キラキラ

目をあてたくないほども一部。クローゼットの最果てから更新中。

増長

電車やバスが私を迎えに来てくれるのは時刻表の紙媒体でしか知ることができなかった田舎で生きていたからそれが私の普通であったからそれでいいと思っていた。電車は人身事故や鹿が飛び出したり、天気が荒れたりしない限りはとくに遅れない。バスは遅れるのがしょっちゅうだからあてになんてしていなかった。
18になって高校を卒業して大学に進学したから一人暮らしをはじめた。仙台に住みはじめて移動手段としてバスを利用するとこが格段に増えてそのたびに私の当たり前は更新されていった。バス停に電工電子板があって自分ののりたいバスが今どこら辺にいてあとどのくらいで私のもとに来るのか一目で確認できるようになった。楽になったのだと思う。そのうちそれすらいちいち感じないほどに、見るのが当たり前で何も思わなくなった。

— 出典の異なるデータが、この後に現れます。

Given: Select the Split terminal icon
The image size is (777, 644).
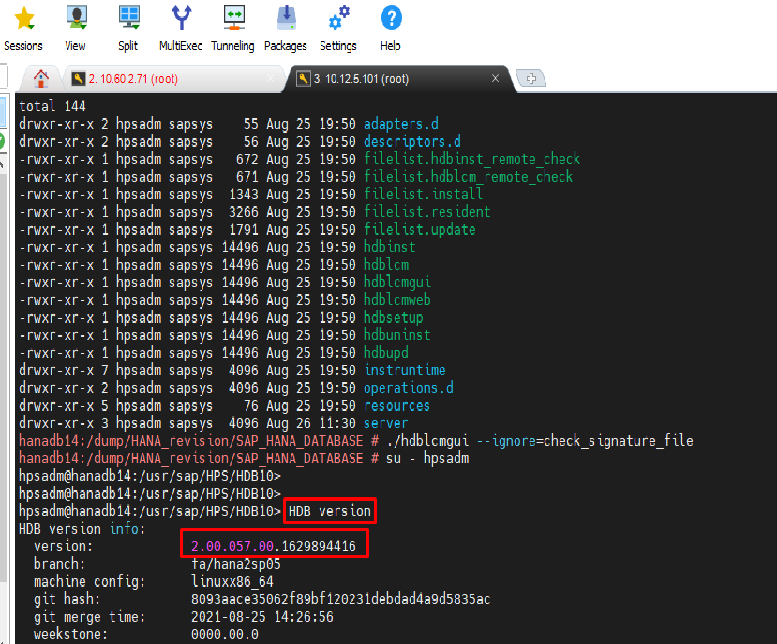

むしろないといらいらして今どこにいるのかわからないし、私がのり遅れただけのバスにいちいち感情をぶつけたいくらいには今日の私にはなんもない。それ以外にやることはあるのに、当たり前に甘えて増長させてしまった期待がいたい。なんもない頃にもどりたい。かもしれないけど、きっと私はやめられない。それには時間がかかるから。